素手按在琴絃上,鳳盈不急不緩地撥撩著,指尖溢出的曲怡然閒適,逍遙自在。
沉思了半響,邱遇白用極煞風景的話語問道:“鳳小姐的意思是,日後你我二人死契交易?”
所謂的死契交易便是,只要她給得起錢,任何交代他都會照做。
“本小姐很喜歡狗蛋。”鳳盈沒頭沒腦的接了句,末了又道:“邱公子要是不嫌棄可以搬到鳳府來住,帶上邱文,恰好本小姐缺個徒弟。
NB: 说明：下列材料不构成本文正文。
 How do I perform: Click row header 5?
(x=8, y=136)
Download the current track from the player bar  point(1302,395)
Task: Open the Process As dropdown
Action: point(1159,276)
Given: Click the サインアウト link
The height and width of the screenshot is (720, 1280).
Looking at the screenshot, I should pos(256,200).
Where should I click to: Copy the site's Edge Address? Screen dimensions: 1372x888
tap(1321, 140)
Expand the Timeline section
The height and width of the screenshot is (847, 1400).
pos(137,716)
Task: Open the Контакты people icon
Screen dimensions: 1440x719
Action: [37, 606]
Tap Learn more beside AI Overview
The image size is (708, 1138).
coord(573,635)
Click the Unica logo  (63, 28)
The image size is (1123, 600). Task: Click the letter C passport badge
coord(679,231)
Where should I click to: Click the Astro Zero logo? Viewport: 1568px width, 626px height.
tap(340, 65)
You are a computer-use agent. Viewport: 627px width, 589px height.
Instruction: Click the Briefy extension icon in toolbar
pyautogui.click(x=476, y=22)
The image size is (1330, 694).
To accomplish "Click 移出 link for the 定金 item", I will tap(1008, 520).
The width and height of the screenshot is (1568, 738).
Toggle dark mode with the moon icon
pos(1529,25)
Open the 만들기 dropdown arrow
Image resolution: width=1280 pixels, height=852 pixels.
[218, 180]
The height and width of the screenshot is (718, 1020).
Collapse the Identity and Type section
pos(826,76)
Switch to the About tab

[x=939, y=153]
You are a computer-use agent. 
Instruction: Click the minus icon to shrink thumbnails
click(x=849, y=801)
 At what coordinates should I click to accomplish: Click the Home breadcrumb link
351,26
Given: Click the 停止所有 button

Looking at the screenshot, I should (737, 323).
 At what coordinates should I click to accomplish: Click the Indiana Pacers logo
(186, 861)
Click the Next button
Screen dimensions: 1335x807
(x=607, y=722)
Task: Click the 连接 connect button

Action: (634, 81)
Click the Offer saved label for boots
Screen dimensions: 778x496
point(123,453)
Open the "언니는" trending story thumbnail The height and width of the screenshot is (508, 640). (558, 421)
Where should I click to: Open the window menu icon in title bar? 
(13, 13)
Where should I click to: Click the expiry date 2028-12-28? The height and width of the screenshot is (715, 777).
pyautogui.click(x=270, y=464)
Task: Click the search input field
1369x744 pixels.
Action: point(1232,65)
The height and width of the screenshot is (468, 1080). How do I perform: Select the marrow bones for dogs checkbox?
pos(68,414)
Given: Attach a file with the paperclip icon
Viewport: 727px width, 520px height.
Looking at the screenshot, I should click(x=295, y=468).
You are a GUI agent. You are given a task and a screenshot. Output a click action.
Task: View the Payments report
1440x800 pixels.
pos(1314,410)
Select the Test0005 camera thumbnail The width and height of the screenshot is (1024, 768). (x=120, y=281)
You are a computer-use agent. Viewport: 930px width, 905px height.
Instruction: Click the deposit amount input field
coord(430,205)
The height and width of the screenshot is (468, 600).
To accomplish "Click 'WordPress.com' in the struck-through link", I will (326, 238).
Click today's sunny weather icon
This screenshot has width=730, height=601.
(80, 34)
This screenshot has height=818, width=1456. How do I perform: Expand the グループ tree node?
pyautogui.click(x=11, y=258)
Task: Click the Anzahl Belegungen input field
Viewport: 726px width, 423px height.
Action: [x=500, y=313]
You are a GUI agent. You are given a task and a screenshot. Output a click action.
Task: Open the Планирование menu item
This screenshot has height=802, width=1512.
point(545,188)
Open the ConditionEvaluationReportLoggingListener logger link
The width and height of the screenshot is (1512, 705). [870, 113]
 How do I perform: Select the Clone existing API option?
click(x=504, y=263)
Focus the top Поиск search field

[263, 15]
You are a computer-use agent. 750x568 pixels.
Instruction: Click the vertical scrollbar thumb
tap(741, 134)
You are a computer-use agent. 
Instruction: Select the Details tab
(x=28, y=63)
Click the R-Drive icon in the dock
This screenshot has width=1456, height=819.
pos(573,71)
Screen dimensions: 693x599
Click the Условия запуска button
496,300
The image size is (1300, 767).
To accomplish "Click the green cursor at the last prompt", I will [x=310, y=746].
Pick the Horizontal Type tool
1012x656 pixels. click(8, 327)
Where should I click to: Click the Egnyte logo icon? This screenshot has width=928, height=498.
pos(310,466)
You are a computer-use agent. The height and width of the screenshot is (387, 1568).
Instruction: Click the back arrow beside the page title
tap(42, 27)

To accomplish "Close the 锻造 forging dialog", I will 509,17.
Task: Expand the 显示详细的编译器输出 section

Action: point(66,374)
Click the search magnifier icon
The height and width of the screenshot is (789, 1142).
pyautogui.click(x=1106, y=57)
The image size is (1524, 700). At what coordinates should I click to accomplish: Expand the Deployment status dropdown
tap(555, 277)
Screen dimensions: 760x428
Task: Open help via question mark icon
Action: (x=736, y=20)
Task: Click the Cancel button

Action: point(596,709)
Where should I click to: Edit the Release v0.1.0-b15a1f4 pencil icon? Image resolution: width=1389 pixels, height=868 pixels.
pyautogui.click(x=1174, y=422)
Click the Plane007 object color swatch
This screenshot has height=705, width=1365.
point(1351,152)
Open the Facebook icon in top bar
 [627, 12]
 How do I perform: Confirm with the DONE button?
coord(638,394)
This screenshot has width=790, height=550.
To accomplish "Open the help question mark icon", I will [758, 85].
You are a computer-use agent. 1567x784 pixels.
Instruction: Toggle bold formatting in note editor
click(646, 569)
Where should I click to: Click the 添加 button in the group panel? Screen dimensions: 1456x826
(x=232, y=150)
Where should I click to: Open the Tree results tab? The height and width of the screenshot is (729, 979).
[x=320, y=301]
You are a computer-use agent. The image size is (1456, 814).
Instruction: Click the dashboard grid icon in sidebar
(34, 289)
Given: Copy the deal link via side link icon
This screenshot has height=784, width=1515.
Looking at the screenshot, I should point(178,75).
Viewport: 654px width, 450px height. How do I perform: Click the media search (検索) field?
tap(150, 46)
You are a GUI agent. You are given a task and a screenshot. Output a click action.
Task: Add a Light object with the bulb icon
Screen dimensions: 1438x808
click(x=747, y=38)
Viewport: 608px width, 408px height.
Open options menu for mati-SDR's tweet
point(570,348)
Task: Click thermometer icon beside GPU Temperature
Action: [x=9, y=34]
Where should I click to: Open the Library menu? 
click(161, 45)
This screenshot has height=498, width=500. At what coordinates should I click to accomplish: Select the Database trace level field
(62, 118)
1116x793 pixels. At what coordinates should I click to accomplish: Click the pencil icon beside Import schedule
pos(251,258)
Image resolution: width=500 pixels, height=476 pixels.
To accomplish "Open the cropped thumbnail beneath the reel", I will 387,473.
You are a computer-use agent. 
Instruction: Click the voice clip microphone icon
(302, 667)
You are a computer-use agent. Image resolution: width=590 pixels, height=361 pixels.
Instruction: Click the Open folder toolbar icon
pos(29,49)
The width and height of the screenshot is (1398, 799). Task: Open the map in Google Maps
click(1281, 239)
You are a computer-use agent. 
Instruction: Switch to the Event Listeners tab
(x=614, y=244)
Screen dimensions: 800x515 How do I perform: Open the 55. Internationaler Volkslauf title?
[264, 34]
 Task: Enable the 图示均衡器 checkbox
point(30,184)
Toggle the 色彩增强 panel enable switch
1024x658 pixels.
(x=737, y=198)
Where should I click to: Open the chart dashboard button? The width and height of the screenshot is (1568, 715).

”
“……”邱遇白睨著眼前撥動琴絃的女子,實在不明她心中打的什麼算盤。
按理來說,她的妹妹對她心存妒意,她應當萬分焦急纔是,可事實卻是她在月下閒適撫琴,身旁還有丫鬟應和低吟淺唱。
“邱公子,你要是再坐在那樹枝上聽下去,本小姐可就要找你收錢了。”她極少撫琴,能聽得她彈琴的都是些運氣好的,雖然她心知自己在音律上的造詣並不高深。
“就鳳小姐的琴藝,遇白可以考慮給一文錢。”邱遇白說著,將一袋子錢丟給鳳盈。
單手撥撩琴絃,鳳盈拿起錢袋掂了掂,這哪是一文錢,全是銀票,按著邱遇白殺人的價位,估摸著裡面的銀錢不會少於一千兩。
將錢袋打卡一道小縫,在瞧見裡頭的銀票後鳳盈眼前一亮,將錢袋丟給鳳陟:“二哥,有個傻的將這當做一文錢丟來了,你好生拿著,可以買不少東西呢!”
“哦?”鳳陟擡手將錢袋接下,打開瞧見裡頭的銀錢後不由一怔。
這裡面都是些面額一千兩的金票,至於數量,厚厚一沓,顯然是他多年來的積蓄。
“這下遇白可以在此待著了吧?”閒適的靠在樹枝上,邱遇白閉目,感受著難得的寧靜。
鳳盈彈的琴至多隻能算是中上,不過她琴音太過瀟灑、閒適,叫人不由得放鬆身心。
他是個刀口舔血的殺手,由心而發的寧靜最爲難得,如今他竟覺得可以就著這嫋嫋琴音一覺直到天明,實在是他所不敢想的。
“本小姐勉強答應!”看著二哥的反應,裡面銀錢當有不少,只不過邱遇白給她這麼多銀子究竟是爲何?她可不認爲自己的在音律上的造詣已經到了一曲千金的地步。